====== Исходный текст

31 июля 2026, пятница
Подборка · 208 цитат автора

Топ-208 цитат Станислава Лема

Станислав Лем — автор, чьи слова цитируют десятилетиями. Мы выбрали 208 цитат: коротко, точно, без воды.

  1. Мысль о Создателе, который попросту забавлялся, весьма привлекательна, но тут мы входим в порочный круг: мы готовы счесть Творца злонамеренным не потому, что он сотворил нас такими, а потому что сами мы злонамеренны. А ведь если человек так ничтожен, так неприметен перед лицом Мироздания, как об этом говорит нам наука, то манихейский миф — очевидная несообразность. Скажу, иначе: если мир действительно сотворен (чего я, впрочем, не допускаю), необходимый уровень знаний несовместим с туповатыми шутками. Ибо — в этом, собственно, и состоит мое кредо — нет и не может быть идеально мудрого зла. Разум говорит мне, что Творец не может быть мелким пакостником, иллюзионистом, который подсмеивается над тем, что творит. То, что мы принимаем за злонамеренность, — возможно, обычный просчет, ошибка; но тогда мы приходим к еще не существующей теологии ущербных божеств. А область их созидательной деятельности — та же самая, в которой творю я сам, то есть вероятностная статистика.

============
====== Перечень строк

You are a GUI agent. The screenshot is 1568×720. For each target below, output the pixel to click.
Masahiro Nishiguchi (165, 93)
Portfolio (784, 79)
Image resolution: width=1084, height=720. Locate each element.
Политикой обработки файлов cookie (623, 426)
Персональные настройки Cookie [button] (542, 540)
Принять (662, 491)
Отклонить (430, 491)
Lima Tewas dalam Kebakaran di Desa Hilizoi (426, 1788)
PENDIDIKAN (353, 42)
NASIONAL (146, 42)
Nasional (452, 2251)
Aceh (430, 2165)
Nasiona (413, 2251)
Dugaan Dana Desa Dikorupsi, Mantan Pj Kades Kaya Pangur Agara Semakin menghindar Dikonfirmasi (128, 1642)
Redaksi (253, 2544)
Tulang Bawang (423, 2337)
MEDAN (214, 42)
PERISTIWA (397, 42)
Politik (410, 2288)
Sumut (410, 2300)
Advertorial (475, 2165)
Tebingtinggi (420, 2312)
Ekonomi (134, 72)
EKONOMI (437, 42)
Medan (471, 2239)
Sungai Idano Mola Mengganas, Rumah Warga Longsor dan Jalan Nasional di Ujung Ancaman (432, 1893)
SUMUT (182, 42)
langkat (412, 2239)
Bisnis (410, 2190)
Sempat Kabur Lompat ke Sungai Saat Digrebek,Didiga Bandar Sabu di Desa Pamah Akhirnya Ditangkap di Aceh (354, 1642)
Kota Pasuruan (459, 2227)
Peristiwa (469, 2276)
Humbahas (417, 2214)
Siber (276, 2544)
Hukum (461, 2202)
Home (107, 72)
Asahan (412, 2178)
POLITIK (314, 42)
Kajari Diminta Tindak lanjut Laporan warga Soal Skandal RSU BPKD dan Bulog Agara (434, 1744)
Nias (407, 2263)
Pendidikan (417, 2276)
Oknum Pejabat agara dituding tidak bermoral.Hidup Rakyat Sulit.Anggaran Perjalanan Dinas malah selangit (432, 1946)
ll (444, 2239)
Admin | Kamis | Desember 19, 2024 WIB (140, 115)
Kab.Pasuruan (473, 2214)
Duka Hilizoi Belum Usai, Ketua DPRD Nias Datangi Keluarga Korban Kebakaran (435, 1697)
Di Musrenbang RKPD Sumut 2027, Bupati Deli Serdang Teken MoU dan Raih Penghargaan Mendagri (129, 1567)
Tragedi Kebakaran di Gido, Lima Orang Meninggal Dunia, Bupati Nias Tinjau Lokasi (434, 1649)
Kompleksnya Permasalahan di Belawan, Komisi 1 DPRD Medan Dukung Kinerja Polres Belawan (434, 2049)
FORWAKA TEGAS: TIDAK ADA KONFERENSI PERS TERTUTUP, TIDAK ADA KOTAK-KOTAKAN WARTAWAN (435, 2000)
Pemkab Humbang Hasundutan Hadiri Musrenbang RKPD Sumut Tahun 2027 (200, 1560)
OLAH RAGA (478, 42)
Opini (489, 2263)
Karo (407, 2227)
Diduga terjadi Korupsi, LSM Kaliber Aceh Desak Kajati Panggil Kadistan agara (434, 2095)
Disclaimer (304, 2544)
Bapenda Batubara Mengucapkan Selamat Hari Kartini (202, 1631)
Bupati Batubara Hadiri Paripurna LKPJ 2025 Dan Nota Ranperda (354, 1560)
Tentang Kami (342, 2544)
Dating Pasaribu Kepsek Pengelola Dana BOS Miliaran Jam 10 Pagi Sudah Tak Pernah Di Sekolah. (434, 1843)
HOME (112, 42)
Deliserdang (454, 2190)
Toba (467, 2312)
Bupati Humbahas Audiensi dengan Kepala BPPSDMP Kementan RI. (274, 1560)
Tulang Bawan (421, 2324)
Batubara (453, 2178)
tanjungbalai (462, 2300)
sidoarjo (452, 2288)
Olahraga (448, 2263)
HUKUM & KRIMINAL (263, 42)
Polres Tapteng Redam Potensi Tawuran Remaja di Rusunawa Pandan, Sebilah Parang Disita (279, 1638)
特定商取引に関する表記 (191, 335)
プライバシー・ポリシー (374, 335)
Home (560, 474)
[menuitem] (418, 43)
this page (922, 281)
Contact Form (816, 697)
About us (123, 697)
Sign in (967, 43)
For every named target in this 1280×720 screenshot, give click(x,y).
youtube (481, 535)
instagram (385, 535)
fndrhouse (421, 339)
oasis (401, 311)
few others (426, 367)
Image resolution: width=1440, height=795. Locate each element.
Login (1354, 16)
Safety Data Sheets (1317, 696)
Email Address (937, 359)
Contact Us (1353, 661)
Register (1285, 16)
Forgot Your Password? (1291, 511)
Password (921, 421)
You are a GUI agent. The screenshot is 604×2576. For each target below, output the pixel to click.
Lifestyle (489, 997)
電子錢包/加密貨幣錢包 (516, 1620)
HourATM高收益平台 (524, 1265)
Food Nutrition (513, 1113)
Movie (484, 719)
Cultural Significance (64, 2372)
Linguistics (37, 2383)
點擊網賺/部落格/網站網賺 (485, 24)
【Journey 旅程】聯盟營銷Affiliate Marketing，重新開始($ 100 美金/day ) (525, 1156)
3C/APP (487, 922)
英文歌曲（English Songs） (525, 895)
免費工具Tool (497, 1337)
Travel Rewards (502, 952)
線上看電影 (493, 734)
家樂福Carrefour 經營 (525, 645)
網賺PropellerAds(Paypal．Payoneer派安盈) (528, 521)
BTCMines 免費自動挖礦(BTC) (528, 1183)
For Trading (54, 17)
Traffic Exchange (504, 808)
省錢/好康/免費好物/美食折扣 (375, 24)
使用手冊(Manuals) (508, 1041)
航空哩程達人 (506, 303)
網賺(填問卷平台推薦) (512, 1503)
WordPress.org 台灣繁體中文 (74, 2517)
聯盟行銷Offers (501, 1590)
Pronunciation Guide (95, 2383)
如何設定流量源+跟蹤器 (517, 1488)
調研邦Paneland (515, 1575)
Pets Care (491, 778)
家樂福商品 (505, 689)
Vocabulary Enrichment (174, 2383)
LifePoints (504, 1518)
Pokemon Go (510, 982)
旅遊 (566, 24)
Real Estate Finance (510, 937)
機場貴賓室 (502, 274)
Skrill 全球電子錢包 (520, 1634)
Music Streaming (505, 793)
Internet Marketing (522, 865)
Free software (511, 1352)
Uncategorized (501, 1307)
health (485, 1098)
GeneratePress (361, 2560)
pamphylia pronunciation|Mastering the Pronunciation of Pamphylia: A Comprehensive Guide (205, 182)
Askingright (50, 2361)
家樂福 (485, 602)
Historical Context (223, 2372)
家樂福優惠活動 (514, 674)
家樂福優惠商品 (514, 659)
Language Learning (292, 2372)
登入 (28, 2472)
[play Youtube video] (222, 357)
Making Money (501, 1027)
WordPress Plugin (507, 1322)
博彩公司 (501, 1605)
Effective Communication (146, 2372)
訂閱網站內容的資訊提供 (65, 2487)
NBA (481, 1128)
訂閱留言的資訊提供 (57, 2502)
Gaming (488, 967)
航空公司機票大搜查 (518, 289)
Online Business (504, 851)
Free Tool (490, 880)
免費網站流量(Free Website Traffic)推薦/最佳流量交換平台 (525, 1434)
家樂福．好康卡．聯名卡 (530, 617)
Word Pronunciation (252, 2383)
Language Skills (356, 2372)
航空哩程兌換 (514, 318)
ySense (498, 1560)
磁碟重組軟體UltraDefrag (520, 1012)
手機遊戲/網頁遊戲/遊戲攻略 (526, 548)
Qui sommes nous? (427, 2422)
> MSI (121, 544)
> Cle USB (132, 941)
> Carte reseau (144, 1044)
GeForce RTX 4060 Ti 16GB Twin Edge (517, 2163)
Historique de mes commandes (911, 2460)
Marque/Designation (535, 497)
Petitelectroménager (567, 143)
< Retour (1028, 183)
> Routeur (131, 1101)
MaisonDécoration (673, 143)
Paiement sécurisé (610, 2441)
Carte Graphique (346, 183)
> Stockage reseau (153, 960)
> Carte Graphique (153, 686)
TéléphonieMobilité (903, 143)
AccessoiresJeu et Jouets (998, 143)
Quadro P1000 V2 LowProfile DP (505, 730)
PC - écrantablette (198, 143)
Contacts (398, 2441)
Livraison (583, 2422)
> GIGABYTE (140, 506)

============

- **Что сделать**
Продублируйте из исходного текста всё от «31 июля 2026, пятница» и вниз до «точно, без воды.» включительно, не меняя ни слова. Опирайтесь только на исходный текст.

- **Результат**
31 июля 2026, пятница
Подборка · 208 цитат автора

Топ-208 цитат Станислава Лема

Станислав Лем — автор, чьи слова цитируют десятилетиями. Мы выбрали 208 цитат: коротко, точно, без воды.